Beispielrechnungen ohne Verbraucherreaktion

Einsatz von RFIDs nicht für alle profitabel

17.03.2004 von Patrick Goltzsch
Unterschiedliche Szenarien für Handel, Logistik und Produktion zeigen, dass der Einsatz von Funketiketten nicht überall lohnt. Vornehmlich der Handel profitiert, während die Technik für Produzenten noch zu teuer ist, so eine Analyse von Soreon Research.

Zur Berechnung der Wirtschaftlichkeit von RFIDs (Radio Frequency IDs) spielen die Analysten den Einsatz der Funketiketten in einem Kaufhaus, einem Supermarkt, einem Logistik-Zentrum, und in der Produktion eines Textil- sowie eines Nahrungsmittelherstellers durch.
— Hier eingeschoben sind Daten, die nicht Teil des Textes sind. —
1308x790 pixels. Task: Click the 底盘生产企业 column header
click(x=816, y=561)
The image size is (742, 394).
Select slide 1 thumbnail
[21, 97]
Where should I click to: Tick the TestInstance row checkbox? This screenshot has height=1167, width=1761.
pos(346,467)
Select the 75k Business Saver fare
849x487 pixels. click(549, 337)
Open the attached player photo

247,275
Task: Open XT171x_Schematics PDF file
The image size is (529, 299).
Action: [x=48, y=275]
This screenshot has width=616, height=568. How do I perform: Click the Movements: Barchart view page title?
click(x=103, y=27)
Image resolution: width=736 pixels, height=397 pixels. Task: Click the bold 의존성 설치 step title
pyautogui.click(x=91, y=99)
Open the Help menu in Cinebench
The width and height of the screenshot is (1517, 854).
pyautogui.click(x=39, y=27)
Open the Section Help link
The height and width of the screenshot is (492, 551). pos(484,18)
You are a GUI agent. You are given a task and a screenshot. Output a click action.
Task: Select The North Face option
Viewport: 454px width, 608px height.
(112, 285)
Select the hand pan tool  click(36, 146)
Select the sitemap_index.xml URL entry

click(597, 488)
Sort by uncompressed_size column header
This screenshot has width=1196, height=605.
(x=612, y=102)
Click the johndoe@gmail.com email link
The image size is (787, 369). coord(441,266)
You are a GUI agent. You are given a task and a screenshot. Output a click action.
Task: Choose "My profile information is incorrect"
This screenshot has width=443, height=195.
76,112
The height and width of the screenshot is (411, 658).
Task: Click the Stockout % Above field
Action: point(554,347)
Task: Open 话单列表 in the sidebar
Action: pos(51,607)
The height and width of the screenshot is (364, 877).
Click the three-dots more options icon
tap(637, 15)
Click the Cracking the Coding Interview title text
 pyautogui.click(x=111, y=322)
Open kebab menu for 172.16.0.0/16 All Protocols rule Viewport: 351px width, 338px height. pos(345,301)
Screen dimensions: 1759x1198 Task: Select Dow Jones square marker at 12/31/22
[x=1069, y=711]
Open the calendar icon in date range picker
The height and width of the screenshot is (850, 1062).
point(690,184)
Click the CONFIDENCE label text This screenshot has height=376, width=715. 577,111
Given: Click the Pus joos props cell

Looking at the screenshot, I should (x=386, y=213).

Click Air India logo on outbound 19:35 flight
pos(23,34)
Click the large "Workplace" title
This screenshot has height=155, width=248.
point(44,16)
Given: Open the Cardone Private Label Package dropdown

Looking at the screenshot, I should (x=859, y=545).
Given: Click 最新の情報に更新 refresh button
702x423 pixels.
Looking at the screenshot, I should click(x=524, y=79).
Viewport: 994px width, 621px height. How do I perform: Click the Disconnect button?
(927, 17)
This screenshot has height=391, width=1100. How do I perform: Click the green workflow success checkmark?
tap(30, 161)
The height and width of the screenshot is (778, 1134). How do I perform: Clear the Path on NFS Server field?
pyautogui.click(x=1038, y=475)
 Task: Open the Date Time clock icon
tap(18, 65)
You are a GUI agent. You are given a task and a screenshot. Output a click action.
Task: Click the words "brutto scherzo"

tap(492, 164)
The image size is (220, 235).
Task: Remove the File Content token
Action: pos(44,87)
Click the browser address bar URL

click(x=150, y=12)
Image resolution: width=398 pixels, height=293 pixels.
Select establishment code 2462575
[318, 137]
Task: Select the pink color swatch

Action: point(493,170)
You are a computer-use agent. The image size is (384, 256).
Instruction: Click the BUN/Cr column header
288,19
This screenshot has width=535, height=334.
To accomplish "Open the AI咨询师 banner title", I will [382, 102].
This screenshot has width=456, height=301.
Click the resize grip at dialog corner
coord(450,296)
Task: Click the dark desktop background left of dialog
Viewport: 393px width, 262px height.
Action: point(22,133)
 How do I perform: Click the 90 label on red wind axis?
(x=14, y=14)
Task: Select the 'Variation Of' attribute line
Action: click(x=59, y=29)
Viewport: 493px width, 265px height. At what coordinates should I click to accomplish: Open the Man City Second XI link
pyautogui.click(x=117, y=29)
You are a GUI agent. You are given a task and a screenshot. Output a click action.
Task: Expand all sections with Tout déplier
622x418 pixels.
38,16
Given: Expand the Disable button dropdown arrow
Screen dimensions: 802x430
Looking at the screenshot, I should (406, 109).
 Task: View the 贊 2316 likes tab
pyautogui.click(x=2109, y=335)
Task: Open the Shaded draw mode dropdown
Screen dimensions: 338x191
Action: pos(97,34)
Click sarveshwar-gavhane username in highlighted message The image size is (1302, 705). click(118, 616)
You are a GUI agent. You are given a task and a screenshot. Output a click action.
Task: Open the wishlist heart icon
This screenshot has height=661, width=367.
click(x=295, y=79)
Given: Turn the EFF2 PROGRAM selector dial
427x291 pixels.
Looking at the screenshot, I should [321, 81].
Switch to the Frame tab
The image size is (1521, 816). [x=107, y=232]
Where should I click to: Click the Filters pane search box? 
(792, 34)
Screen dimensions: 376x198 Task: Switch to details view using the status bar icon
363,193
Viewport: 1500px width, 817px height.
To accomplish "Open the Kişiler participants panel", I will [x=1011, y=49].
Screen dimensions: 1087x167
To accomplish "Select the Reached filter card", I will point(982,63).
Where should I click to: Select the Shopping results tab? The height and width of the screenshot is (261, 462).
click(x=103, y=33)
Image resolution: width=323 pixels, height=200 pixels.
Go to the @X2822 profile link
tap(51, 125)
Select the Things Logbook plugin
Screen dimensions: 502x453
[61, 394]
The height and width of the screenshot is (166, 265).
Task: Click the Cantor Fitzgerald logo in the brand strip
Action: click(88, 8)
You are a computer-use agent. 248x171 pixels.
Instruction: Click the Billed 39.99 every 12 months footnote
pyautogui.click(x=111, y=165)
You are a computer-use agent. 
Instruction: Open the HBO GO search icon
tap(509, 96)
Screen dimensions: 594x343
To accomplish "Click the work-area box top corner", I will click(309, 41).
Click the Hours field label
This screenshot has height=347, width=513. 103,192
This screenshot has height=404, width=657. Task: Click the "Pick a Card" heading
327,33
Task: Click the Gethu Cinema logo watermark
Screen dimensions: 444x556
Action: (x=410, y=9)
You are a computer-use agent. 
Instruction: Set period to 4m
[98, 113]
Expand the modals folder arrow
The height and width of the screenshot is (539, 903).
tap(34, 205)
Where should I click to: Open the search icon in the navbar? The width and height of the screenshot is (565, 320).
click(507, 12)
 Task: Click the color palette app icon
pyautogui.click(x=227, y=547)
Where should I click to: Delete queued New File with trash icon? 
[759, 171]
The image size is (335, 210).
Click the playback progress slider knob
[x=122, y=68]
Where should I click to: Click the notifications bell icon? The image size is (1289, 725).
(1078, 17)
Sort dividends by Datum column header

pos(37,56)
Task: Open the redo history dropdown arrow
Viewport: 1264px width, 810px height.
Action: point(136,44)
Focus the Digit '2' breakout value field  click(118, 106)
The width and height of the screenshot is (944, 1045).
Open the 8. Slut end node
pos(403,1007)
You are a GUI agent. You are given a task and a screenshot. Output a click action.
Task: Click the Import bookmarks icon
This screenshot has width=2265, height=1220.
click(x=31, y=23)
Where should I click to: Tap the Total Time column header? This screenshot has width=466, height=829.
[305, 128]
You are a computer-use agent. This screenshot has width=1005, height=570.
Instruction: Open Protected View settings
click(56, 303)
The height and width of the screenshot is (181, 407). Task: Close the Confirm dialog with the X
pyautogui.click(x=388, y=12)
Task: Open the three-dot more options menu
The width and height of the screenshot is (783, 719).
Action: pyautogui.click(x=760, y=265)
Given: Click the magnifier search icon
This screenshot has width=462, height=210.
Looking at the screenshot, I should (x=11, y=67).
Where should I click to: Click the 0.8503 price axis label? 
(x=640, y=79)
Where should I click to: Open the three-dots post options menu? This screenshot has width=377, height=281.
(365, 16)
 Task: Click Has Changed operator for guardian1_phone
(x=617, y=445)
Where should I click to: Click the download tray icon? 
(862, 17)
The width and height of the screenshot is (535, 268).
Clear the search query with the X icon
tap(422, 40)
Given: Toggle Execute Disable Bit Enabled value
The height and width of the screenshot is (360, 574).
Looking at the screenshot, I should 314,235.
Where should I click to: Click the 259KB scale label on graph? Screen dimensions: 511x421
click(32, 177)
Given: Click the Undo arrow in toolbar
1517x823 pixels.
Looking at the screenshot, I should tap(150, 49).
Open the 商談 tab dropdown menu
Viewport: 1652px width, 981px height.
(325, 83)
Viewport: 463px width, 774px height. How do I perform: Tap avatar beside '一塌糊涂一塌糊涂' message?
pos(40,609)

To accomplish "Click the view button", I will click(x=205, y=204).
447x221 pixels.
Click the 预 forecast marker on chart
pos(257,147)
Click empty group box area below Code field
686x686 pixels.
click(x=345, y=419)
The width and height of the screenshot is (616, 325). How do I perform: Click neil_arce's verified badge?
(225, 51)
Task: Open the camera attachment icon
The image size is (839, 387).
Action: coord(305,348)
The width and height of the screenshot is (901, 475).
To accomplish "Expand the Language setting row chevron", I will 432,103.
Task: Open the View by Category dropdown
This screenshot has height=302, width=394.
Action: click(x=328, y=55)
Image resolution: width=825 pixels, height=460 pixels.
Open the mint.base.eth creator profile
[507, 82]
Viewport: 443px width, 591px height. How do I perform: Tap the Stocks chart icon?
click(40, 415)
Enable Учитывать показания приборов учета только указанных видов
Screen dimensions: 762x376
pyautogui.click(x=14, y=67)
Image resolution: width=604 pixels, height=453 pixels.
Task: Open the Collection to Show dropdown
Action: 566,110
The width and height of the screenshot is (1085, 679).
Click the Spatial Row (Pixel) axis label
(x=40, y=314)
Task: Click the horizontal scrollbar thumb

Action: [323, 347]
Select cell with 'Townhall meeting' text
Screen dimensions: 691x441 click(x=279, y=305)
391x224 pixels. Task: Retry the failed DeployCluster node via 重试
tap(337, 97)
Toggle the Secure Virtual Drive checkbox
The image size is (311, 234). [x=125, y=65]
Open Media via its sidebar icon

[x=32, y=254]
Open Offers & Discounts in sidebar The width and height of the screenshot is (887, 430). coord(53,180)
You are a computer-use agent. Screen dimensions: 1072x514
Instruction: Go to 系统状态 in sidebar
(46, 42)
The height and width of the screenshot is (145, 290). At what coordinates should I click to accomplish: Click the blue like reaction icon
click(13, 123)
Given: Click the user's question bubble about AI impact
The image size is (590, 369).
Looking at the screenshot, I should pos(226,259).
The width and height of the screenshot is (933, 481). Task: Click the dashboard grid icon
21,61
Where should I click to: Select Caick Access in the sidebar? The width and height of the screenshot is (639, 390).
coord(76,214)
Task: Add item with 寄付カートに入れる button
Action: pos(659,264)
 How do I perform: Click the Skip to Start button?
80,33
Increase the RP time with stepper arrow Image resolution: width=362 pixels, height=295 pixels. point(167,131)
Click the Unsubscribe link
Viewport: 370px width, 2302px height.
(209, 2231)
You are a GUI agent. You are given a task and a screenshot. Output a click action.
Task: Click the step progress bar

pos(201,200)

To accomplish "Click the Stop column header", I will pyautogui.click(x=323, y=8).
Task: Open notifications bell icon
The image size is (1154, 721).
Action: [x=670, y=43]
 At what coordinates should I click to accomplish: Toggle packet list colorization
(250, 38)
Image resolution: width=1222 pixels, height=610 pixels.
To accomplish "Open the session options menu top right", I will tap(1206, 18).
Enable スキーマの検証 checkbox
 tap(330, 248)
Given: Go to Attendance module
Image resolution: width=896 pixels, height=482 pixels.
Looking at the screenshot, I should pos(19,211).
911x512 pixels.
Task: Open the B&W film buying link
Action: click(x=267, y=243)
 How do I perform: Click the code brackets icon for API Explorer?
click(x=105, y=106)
Während die Produktivität besonders am Ende der Lieferkette steigt, zahlt sich die Investition für die Produzenten nicht aus.

RFIDs oder Transponder sollen in absehbarer Zeit die Strichcodes auf den Waren ablösen. Der Idee nach könnte eine staubkorngroße Etikette ein Produkt individuell kennzeichnen. Werden die RFIDs von einem Sender über eine bestimmte Frequenz angesprochen, senden sie ihre ID zurück.

Die Technik ließe sich etwa in Supermarktregalen anwenden, die selbsttätig den Füllstand überwachen. Angestrebt ist vornehmlich die vollständige Transparenz der Lieferkette. Doch der Phantasie sind hier wenig Grenzen gesetzt und dementsprechend prophezeite das an der Entwicklung Funketiketten beteiligte Auto-ID-Center schon ein "Internet der Dinge".

Die Umsetzung scheitert bislang vor allem am vergleichsweise hohen Preis der Etiketten. Bei derzeit über 40 Cent pro Transponder geht die Rechnung nur für den Einzelhandel auf, so die Analyse von Soreon. Da wundert es wenig, dass etwa die Handelskette Wal Mart ihren Lieferanten ab 2005 die Auszeichnung von Packstücken und Paletten mit RFIDs vorschreibt. Dasselbe verlangt die Metro ab November von 100 Zulieferern unter anderem für den Kaufhof und ihre Real-Supermärkte.

Soreon geht davon aus, dass der Einzelhandel seine Prozesse mit Hilfe der Funketiketten deutlich effizienter strukturieren kann. Warenhäuser könnten in weniger als einem Jahr die Kosten der Investition durch Einsparungen und Mehrumsätze wieder hereinholen. "Regalpflege, Inventur und Kassiervorgang enthalten viel manuelle Arbeit. Durch RFID lassen sich diese Prozesse massiv verkuerzen und optimieren", sagt Forschungsleiter Steffen Binder.

Während der Einsatz von Funketiketten sich in Warenhäusern schnell bezahlt macht, bräuchten Supermärkte zwei Jahre damit sich die Investition amortisiert. In der Logistikbranche, die etwa die Sortierung von Packstücken automatisieren könnte, bräuchte der Prozess vier Jahre.

Während Handel und Logistik durch die Einführung der Funketiketten profitieren würden, lohnt ihr Einsatz im produzierenden Gewerbe nicht, so die Marktforscher. Die Produktion ist in der Regel schon hoch effizient. Hier sei der Preis mit über 40 Cent noch zu hoch. Der Einsatz lohne erst bei einem Stückpreis von deutlich unter fünf Cent.

Soreon macht diese Beispielrechnungen ohne die Verbraucher. Besonders unter Verbraucherschutzorganisationen und Datenschützern herrscht Unbehagen über die mit den Funketiketten verbundenen Möglichkeiten der Datensammelei. So war zuletzt die Metro ins Gerede geraten, weil sie für ihren "Future Store", in dem die Kette neue Technologien erprobt, mit RFIDs augestattete Kundenkarten verteilte. Nach massiven Protesten und einem schwer abschätzbaren Image-Schaden machte die Metro schließlich einen Rückzug. Auch der Textilhersteller Benetton hatte nach Verbraucherprotesten im Frühjahr des vergangenen Jahres den Großauftrag für RFIDs bei Philips storniert.

Die technische Lösung des Datenschutzproblems ist mit löschbaren Etiketten bereits gefunden. Doch bei der Umsetzung muss noch Überzeugungsarbeit geleistet werden.